There are also local or national influences that can hinder the improvement of TVs in biological monitoring programs. For example, once a monitoring system is shown to be appropriate for a region or country, and is in place, changing it can be quite difficult even when its limitations are demonstrated and potential improvements proposed. Examples of where changes from long-used indices have been made include some countries in Europe (e.g., Italy and France), and these changes have been strongly influenced by the mandate of the European Framework Directive.

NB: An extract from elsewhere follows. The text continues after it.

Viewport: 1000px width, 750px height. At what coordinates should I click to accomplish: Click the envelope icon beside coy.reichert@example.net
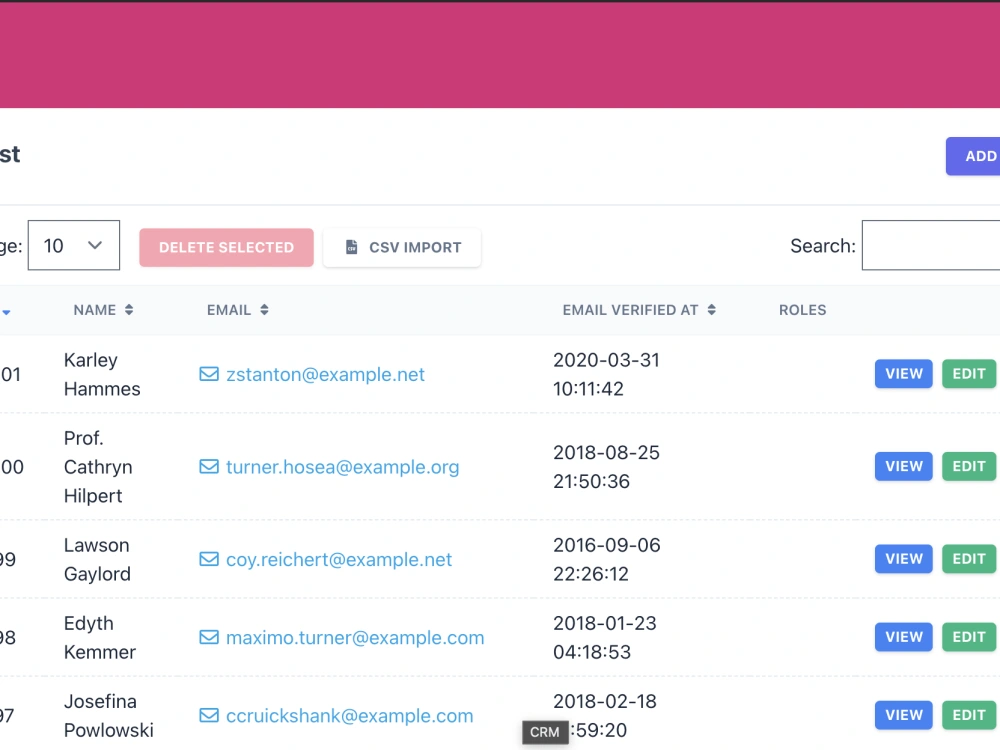pos(208,559)
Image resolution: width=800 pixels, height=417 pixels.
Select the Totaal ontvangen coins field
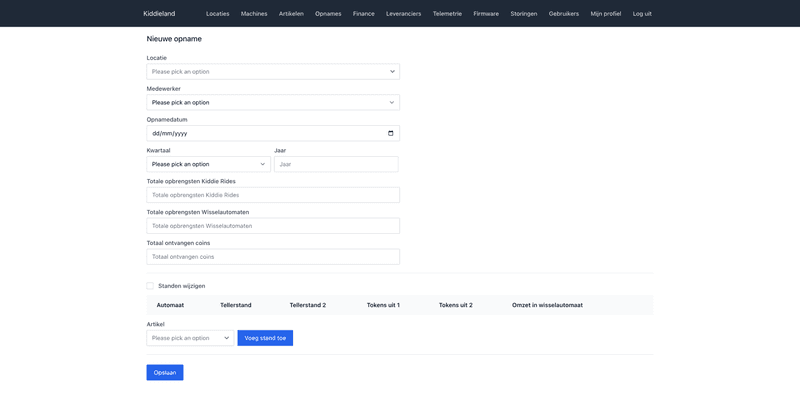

In summary, we collected and examined all the literature that we could find reporting family-level TVs. We subsequently standardized those values and applied non-parametric statistical methods (e.g., permutation tests and bootstrapping) to test 11 basic assumptions about the tolerance of benthic macroinvertebrates, and to examine the geographic and climatic relationships of their TVs among regions. Our comprehensive, global-scale study reveals that those basic TV assumptions are generally supported, and suggests the need for new, perhaps more robust methods of TV development and the reporting of how TVs are assigned.